ロシアには「言語を知れば世界を旅できる」という格言があります。私にとって、ベトナム語はその道を開く鍵です。インタービジョンに参加して最も貴重なことを実感したのは、言語が人々を繋ぐ力を持っているということです。ベトナム語を学ぶのも、ベトナム人の友人にロシアのことを話すのも大好きです。そして何よりも、ベトナム語は「民衆外交」の最も美しい形だと信じています。
鋼の焼き入れ方法に驚く
モスクワ郊外のイズマイロフスキー蚤の市へベトナム代表団を率いていた時、私はミンに『鋼鉄の鍛え方』(How the Steel Was Tempered)のロシア語版を探してほしいと頼んだ。これは何世代にもわたるベトナムの若者たちの枕元に置かれた本だ。蚤の市ではどこにも見つからなかった。ミンは半ば冗談めかして「私がこの本を探しているのは、市場全体が知っているよ」と言った。
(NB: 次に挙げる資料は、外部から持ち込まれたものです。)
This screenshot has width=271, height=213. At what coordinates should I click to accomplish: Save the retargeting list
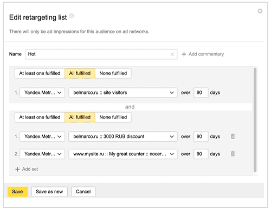17,192
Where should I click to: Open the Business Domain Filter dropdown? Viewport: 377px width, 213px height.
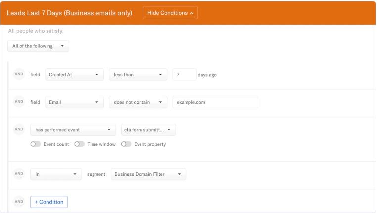[148, 174]
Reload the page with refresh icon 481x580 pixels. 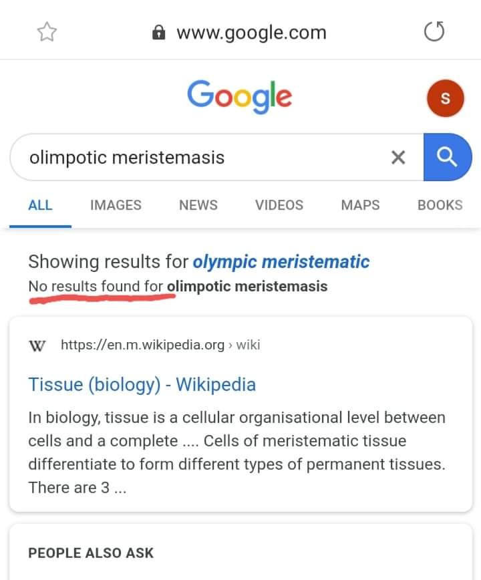click(434, 31)
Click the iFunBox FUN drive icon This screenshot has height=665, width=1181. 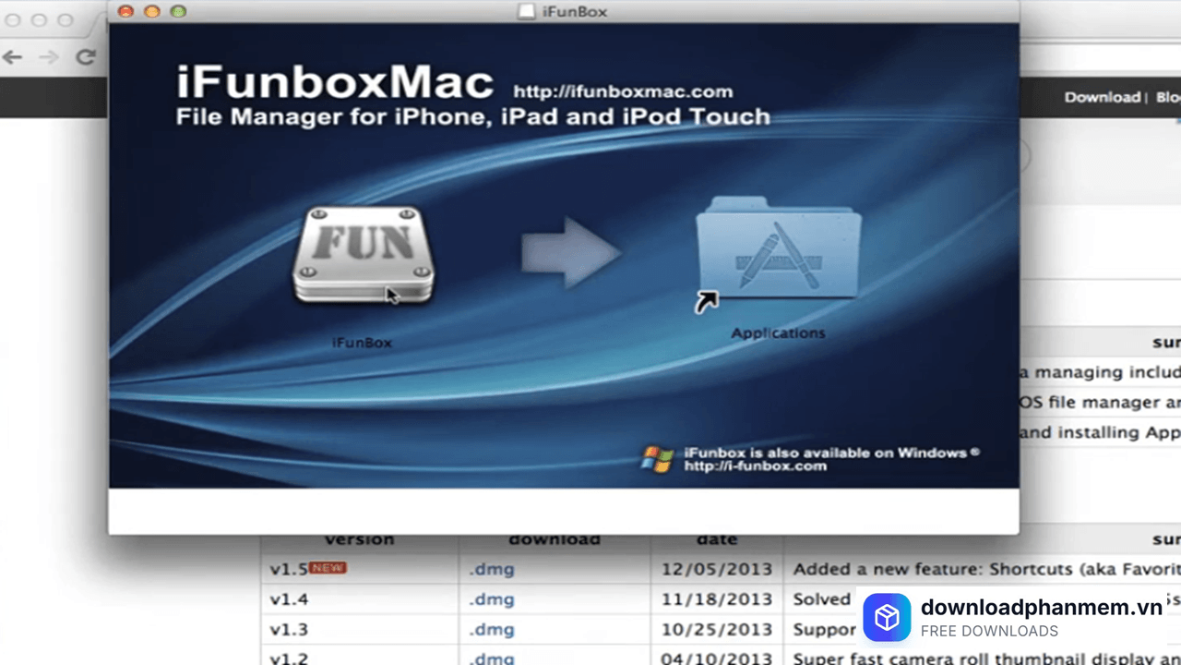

物語は終わったかに見えた。しかし、グループが別れる日、ミンが突然、見慣れた笑顔で現れた。彼の手には、 1977年に出版された『鋼鉄の鍛え方』の美しい表紙と白い紙が、半世紀近く経った今でも無傷のままだった。なんと、その日市場で誰かがミンを探し、路地裏の小さな書店を案内してくれたのだ。ミンはこっそりとそれを買い、贈り物として保管していたのだ。